The committee organized various Montreal-based community support groups, including the West Island Community Resource Center and Sun Youth Organization to provide financial relief to those most in need. Since many of Jones' former clients were unable to navigate the complicated process of collecting information for authorities, the committee also mobilized the victims to organize and obtain records of their dealings with Jones. This grass-roots forensic effort exposed a trail of professional and financial negligence, which directly assisted in the criminal prosecution and legal proceedings in the Quebec Superior Court against those professional and financial liaisons Jones leveraged to perpetrate his fraud.

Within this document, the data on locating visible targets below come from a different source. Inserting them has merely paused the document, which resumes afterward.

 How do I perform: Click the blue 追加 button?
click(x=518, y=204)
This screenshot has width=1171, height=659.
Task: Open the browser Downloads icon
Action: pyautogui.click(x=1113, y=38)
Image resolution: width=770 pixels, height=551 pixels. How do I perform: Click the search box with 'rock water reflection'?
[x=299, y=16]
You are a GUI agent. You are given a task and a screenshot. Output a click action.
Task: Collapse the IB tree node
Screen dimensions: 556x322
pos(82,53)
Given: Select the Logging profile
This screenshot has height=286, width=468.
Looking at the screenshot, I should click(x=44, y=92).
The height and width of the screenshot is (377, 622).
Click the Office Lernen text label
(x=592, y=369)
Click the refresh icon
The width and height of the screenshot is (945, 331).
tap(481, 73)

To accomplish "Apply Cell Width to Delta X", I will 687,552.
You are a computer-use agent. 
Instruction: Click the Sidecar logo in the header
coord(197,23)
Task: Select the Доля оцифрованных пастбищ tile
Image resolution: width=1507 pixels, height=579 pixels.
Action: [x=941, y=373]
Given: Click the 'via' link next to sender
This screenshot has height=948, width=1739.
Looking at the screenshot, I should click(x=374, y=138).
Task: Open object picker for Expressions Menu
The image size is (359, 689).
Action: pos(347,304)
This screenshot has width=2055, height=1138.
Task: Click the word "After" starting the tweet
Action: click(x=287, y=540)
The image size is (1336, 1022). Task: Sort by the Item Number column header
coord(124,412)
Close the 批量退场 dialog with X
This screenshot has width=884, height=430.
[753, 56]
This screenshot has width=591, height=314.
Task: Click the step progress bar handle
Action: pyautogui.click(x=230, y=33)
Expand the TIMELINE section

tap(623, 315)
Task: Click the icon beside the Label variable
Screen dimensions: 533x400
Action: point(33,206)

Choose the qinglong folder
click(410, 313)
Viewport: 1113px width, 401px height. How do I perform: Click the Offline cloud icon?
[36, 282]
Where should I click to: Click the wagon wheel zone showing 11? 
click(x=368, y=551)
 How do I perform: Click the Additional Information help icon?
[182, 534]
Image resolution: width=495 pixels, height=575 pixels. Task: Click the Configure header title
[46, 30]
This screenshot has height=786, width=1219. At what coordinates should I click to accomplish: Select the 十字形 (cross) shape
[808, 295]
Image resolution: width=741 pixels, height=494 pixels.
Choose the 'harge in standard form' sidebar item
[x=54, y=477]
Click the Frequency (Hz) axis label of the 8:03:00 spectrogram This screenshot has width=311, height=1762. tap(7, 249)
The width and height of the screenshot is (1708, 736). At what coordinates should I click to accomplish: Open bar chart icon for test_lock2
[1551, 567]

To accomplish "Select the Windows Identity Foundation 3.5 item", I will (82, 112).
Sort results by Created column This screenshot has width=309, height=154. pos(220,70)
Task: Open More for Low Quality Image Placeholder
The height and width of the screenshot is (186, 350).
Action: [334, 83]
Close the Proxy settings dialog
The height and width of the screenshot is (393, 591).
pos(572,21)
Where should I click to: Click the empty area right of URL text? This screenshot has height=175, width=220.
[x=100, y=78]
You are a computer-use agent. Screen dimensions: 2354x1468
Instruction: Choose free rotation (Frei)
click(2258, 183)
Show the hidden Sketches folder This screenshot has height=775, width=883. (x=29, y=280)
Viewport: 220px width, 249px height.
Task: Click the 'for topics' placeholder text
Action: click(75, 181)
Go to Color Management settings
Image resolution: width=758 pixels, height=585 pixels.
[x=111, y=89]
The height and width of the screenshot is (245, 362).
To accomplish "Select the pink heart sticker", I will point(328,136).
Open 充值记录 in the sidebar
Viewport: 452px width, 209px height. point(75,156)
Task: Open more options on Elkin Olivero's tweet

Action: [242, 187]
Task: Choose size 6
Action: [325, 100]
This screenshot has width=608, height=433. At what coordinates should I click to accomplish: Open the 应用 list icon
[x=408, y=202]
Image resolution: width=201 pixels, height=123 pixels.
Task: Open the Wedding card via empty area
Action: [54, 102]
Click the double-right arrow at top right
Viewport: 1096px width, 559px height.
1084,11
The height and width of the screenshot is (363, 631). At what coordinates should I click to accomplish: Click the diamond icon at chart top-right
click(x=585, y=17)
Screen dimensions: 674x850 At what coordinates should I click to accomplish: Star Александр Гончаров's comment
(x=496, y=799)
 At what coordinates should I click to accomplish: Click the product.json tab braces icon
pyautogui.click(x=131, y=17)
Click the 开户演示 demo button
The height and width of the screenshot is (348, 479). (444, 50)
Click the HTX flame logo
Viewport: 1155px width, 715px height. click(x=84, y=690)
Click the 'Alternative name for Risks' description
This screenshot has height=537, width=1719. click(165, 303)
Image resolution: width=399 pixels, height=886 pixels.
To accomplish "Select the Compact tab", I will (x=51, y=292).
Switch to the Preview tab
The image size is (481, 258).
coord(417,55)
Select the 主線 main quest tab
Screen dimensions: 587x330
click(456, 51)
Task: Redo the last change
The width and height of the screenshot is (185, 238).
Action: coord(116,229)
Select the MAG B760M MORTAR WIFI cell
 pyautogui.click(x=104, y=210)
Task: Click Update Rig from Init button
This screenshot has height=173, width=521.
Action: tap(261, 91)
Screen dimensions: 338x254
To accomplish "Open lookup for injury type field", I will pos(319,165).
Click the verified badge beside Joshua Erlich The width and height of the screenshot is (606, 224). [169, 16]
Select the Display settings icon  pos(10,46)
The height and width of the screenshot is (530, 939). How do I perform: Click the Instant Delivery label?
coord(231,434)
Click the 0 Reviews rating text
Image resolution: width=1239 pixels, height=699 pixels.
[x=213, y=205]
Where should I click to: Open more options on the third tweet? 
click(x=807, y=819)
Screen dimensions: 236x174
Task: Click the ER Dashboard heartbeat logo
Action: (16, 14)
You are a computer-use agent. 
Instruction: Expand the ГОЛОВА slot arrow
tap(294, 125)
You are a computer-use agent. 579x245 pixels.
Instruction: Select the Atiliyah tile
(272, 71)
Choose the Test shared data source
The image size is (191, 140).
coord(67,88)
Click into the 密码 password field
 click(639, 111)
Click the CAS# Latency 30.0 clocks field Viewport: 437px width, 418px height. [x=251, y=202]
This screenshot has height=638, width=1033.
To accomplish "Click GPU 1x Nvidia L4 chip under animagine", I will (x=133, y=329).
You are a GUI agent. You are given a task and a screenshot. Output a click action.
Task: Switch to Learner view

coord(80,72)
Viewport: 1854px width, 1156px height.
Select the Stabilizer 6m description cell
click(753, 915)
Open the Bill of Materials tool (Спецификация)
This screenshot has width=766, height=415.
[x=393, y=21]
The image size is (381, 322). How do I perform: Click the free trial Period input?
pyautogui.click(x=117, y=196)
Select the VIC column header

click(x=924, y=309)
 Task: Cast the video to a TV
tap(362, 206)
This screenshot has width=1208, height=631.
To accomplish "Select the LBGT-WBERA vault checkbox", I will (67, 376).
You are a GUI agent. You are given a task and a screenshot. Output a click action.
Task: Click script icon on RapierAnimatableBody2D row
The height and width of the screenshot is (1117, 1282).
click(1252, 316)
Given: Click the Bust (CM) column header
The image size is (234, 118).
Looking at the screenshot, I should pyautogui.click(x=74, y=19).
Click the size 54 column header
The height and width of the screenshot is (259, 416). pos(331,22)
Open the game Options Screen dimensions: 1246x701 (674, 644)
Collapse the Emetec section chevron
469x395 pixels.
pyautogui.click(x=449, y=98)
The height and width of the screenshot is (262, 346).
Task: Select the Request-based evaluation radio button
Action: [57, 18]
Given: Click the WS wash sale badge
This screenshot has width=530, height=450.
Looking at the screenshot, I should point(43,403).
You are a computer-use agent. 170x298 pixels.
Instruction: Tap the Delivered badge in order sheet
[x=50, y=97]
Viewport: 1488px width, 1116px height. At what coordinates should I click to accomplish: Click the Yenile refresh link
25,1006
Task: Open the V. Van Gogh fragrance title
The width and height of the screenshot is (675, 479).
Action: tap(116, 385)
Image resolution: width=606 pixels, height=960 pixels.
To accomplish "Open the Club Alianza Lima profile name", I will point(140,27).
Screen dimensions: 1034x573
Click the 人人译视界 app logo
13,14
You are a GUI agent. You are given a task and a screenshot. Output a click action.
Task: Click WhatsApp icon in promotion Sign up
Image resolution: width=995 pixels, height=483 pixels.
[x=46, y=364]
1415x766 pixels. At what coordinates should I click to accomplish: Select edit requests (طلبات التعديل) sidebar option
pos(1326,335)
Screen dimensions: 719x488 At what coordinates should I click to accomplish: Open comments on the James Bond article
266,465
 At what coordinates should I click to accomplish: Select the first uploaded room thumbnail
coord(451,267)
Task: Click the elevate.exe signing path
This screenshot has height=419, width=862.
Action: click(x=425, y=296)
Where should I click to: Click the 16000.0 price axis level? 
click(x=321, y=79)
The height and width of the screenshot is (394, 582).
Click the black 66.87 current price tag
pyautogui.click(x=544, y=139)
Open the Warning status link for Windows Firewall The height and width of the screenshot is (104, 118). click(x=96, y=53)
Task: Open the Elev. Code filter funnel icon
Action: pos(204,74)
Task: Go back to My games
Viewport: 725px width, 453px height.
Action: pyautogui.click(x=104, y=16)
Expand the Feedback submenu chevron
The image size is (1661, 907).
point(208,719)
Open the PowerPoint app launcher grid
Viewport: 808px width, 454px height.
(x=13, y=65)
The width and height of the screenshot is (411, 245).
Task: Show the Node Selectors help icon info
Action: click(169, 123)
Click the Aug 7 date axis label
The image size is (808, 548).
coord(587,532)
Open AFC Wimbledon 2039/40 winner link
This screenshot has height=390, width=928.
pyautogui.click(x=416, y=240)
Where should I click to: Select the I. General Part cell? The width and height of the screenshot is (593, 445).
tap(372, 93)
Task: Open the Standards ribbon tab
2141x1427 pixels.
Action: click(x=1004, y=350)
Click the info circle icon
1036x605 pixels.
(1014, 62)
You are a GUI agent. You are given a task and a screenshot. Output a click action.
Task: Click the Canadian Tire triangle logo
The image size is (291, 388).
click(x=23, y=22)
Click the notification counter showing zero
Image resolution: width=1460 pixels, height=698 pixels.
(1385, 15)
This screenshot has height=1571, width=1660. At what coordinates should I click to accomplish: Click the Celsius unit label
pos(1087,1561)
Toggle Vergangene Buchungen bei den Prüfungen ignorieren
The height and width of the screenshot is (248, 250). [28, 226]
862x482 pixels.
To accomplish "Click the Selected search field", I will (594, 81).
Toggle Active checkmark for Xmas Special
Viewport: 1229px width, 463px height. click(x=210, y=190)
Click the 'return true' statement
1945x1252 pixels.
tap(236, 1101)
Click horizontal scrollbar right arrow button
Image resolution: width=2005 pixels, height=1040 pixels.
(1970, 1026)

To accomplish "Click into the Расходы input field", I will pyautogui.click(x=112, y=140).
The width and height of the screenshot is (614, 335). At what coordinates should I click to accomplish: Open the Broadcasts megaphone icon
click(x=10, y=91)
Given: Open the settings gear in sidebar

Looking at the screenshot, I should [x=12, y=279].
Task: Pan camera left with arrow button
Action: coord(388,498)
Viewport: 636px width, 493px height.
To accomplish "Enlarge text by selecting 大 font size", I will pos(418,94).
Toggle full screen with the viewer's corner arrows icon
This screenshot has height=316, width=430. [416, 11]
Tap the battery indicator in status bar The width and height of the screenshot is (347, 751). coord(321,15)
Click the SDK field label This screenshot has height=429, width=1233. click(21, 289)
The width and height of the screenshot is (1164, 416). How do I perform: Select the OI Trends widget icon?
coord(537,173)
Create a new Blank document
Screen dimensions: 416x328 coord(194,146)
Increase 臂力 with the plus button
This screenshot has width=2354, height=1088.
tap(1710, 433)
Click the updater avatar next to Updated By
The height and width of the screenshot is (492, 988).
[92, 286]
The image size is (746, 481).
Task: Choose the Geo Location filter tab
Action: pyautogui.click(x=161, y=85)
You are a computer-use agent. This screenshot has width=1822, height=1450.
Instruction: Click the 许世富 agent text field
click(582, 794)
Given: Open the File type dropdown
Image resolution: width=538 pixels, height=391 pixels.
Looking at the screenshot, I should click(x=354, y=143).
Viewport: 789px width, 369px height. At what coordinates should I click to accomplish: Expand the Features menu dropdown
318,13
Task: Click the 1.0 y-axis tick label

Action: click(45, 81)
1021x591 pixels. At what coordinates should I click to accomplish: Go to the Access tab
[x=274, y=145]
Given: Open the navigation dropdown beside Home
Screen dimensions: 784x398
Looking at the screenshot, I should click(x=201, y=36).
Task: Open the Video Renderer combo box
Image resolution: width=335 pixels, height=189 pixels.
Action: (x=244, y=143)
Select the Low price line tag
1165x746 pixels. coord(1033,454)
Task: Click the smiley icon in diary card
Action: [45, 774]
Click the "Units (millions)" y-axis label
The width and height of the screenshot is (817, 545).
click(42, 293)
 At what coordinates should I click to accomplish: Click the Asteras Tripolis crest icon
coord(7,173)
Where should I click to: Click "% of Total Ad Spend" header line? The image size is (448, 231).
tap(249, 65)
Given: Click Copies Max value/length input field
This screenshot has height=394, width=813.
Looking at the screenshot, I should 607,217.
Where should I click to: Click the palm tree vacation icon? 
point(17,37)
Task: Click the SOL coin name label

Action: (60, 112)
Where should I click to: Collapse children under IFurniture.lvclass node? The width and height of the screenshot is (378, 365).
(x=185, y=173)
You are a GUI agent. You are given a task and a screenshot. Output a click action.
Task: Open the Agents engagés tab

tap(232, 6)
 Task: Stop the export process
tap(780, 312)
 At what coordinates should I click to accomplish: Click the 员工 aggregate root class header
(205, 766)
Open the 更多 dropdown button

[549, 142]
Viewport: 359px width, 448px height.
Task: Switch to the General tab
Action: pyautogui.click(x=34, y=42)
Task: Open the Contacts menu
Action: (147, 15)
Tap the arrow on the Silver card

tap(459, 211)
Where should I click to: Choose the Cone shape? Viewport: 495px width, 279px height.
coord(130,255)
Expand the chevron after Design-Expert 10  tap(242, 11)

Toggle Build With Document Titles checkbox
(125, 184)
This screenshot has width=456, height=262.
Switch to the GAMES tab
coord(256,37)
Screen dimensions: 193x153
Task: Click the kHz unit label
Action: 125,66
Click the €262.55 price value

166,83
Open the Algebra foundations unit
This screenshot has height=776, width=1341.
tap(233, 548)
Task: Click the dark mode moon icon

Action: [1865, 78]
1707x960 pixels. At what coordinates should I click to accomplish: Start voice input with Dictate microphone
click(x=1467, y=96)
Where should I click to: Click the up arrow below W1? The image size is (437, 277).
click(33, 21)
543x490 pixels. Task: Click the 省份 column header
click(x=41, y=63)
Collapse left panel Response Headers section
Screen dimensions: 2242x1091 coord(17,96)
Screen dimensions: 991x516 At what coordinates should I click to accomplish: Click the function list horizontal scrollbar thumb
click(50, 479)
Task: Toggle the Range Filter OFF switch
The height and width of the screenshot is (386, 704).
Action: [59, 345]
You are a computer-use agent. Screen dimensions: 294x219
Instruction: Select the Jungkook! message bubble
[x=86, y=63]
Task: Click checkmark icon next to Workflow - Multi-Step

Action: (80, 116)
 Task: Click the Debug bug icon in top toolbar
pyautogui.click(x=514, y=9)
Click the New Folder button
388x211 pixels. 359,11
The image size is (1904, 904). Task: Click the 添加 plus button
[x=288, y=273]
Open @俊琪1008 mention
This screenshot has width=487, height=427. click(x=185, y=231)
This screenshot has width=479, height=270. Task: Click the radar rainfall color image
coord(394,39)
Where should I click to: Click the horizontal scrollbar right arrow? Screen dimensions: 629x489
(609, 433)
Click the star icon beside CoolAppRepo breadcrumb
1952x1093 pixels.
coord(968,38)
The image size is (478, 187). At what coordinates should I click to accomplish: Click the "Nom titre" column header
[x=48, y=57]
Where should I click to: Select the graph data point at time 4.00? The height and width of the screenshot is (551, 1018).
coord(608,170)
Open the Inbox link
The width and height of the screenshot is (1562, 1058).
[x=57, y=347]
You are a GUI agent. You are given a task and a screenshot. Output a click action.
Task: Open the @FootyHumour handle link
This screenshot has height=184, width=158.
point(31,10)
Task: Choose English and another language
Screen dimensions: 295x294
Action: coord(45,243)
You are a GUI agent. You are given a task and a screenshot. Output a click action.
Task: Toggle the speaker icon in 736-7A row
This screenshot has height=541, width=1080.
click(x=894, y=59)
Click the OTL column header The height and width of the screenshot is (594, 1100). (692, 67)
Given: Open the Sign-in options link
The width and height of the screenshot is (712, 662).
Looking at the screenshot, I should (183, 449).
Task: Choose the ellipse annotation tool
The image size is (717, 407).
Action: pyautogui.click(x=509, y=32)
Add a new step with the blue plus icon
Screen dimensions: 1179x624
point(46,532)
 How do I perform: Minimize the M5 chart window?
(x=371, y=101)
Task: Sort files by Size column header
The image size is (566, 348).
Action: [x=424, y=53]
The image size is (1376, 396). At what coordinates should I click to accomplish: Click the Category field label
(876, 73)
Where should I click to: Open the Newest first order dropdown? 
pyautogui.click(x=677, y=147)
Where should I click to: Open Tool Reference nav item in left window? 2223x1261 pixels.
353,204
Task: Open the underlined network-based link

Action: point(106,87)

==Pending civil litigation==

===Royal Bank of Canada (RBC)===
On July 15, 2010, some of Jones' victims were authorized by a Quebec Superior Court judge to launch a class action suit against his banker, Royal Bank of Canada (RBC). They allege that RBC knew or should have known that Jones was misusing his RBC account and failed to take corrective measures. RBC claims not to know that Jones was misrepresenting its role in his affairs until his 2009 arrest. The suit was prompted by a Fifth Estate investigation that uncovered an internal memo dated November 7, 2001 showing that RBC knew Jones was passing off his personal account as an in-trust business account. RBC did not ask him to open a commercial account until 2008 - just before the scandal broke. The suit sought to recover about $40 million, the amount deposited into the account between 1981 and 2008. On March 6, 2012, CBC News reported that the class action lawsuit has been settled with investors getting about thirty cents on the dollar

===RBC Dominion Securities===
On February 7, 2011, a former client, on behalf of herself and her mother's Estate, filed a lawsuit in the Quebec Superior Courts against RBC Dominion Securities. The suit alleges that RBC enabled and assisted Jones to hijack, then fraudulently transfer, withdraw and misappropriate funds of the joint account held by the former client and her deceased mother. The Investment Industry Regulatory Organization of Canada is currently conducting an investigation into the issue, which includes the RBC Dominion Securities advisers involved in the case, Jean Pierre Menard and Serge Leclaire.

==Resolved civil litigation==

===Linda Frazer, notary===
On August 2, 2010, lawyers representing another former client in a lawsuit in the Quebec Superior Courts against Industrial Alliance Insurance and Financial Services Inc, amended their Motion to Institute Proceedings to include notary Linda Frazer, a longtime associate of Jones. The suit alleges the Defendants acted with gross imprudence and negligence in the execution of a mortgage loan against the elderly client's home, which she had no knowledge of signing. Her Montreal townhouse was subsequently sold.

Frazer was later vindicated by a Superior Court Judgment dated May 18, 2012.